A Delhi Police sub-inspector was stationed near the barricade erected to stop people from entering the area where Myanmarese asylum-seekers were camping. He went at length to describe how the refugees were a “nuisance” and “polluted whichever area they settled in” oblivious to the fact that he was addressing a group of reporters. He assumed that the group in front of him was a bunch of concerned students who had come to distribute food and medicine to refugees. He even elaborated on how JNU students’ Union was only “making matters worse” by supporting the group’s demand to get refugee status from the UN High Commissioner for Refugees.

‘Lawyers bickering is nothing new’

A hearing on an important case involving senior Army officials at the Patiala House court complex took an unexpected turn when two lawyers started bickering. While the complainant was arguing,a lawyer standing in the courtroom stood up to say that the complainant’s case was false. He offered to give the judge a document to prove his point,saying he was doing this in his capacity ‘as a member of the public’. Later,it transpired that the said lawyer was representing the respondents in the case. “If he can tell lies,then I can assist this court as a member of the public” the first lawyer said. The lawyer for the complainant then asked the judge to take on record the fact that his rival was calling him a liar and maligning his image.

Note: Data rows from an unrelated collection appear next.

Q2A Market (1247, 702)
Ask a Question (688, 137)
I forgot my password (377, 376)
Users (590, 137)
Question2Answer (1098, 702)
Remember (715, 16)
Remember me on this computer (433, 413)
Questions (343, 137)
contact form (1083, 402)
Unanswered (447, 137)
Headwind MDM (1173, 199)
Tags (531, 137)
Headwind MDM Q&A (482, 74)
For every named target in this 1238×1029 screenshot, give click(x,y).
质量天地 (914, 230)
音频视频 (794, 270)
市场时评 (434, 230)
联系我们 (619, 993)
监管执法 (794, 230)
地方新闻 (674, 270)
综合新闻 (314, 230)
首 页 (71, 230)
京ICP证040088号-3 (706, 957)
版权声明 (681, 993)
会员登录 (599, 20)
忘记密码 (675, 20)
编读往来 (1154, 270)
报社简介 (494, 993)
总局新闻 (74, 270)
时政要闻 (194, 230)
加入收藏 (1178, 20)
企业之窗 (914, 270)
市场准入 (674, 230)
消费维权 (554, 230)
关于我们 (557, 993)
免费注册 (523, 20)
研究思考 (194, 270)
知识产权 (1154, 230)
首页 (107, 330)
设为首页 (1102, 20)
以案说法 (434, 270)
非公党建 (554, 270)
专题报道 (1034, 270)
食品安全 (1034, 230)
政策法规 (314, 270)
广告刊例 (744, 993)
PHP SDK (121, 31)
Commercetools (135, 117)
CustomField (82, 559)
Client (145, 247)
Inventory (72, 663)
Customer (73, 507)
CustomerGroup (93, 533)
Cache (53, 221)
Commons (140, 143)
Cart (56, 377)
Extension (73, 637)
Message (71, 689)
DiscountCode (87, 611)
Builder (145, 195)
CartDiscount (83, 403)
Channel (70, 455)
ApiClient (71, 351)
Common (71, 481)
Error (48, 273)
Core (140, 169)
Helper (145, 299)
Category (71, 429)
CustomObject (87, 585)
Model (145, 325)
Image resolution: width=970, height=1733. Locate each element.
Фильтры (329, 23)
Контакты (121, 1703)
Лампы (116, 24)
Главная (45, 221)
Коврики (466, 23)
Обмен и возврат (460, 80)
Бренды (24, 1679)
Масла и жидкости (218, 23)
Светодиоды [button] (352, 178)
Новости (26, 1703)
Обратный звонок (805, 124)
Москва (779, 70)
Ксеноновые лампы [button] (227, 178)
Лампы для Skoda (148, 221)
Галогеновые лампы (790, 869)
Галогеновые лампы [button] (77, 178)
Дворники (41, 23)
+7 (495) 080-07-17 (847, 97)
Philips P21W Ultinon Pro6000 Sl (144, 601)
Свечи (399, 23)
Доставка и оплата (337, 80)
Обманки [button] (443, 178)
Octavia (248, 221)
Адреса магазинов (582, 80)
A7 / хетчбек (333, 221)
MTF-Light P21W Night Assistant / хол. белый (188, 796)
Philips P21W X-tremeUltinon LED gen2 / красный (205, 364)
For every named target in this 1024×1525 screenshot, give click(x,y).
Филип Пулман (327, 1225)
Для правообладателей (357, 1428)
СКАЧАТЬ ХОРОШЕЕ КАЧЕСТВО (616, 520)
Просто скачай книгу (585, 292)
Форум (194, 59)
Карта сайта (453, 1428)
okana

The magistrate calmly pointed out that courts are not required to record trivial arguments. “Is this the first time two lawyers have argued and one has said that the other is a liar?” he said.

Lending an ear to too many problems

Right to be heard is considered to be one of the indispensable propositions of the principles of natural justice. Of late,however,this notion has been creating problems for Acting Chief Justice A K Sikri at the Delhi High Court. At least three persons,including two lawyers,show up in his court almost every day in the morning and right after lunch break to talk about a host of issues,related and not related to the proceedings. Justice Sikri at his patient best,kept nodding and waiting for them to finish so that hearings can begin. Justice Sikri is learnt to have requested the Bar Association to convince the trio not to waste the time of the court,and ensure others’ right to be heard is not hampered.